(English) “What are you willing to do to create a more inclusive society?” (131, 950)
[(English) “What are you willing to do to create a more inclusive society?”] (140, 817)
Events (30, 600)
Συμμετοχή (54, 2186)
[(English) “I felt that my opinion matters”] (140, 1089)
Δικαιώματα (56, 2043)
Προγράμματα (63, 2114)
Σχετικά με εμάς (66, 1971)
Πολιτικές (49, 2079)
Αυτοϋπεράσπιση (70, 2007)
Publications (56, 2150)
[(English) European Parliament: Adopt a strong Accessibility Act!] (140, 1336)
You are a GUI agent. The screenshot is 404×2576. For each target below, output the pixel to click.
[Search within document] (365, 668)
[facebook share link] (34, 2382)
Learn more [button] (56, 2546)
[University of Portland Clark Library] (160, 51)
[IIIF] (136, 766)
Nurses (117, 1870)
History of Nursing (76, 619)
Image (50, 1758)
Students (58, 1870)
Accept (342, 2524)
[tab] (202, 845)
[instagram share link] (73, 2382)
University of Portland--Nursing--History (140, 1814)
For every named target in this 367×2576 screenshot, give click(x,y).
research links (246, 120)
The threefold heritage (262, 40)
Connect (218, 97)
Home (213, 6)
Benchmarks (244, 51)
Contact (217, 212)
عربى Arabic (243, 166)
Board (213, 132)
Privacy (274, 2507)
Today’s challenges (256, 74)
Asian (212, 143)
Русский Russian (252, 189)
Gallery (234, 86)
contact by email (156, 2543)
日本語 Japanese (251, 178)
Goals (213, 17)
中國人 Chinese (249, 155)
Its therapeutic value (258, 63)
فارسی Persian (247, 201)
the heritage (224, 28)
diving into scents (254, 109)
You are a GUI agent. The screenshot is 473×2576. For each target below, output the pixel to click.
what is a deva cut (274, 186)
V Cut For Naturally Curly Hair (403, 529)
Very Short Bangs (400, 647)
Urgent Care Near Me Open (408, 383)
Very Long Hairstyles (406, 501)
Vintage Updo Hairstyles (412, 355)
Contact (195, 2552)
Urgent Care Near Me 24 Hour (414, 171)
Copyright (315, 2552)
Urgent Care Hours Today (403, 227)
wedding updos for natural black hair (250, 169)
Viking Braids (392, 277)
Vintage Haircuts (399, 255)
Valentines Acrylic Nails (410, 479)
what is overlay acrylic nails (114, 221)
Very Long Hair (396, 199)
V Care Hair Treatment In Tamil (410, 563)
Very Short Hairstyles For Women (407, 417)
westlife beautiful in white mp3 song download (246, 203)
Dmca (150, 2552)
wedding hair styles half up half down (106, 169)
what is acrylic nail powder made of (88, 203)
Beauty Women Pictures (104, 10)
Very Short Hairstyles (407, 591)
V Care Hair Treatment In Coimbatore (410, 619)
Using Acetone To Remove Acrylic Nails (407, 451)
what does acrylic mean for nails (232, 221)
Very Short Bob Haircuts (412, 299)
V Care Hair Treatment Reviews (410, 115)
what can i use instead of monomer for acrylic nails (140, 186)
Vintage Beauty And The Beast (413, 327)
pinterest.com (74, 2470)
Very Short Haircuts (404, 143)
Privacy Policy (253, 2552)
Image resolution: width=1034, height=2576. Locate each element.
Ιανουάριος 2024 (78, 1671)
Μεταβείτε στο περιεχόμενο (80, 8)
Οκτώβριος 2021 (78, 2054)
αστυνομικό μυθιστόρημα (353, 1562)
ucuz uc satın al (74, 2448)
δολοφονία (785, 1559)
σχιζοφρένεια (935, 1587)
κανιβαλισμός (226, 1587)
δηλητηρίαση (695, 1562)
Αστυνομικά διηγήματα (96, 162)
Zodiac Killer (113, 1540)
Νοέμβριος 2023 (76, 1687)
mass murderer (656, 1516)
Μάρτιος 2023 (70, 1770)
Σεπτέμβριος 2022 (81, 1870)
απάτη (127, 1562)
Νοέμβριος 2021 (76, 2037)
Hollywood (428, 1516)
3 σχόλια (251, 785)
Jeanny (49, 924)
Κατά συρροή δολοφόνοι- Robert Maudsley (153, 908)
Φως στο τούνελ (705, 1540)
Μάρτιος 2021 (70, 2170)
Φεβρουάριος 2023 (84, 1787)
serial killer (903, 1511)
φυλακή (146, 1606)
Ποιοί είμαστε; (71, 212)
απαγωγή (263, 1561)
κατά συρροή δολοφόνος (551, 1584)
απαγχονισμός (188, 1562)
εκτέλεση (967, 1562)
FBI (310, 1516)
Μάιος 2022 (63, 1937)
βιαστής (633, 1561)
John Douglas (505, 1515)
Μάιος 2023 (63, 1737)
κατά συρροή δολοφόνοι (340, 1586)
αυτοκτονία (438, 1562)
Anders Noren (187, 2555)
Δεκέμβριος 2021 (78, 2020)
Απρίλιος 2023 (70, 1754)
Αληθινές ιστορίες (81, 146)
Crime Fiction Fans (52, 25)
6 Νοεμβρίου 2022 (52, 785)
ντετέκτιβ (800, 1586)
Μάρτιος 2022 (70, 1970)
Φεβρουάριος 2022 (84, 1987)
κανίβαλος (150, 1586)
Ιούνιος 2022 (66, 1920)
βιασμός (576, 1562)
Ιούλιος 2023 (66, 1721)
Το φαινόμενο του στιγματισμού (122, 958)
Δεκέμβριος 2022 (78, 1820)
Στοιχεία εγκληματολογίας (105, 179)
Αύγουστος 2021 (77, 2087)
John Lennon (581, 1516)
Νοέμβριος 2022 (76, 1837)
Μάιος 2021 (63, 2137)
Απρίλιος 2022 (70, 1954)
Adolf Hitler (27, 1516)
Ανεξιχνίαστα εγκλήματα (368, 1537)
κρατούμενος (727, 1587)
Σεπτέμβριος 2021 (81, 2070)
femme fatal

■ Work to complete ■
Which lines above hold the string "Φεβρουάριος"? Copy each of them.

■ Final answer ■
Φεβρουάριος 2023 (84, 1787)
Φεβρουάριος 2022 (84, 1987)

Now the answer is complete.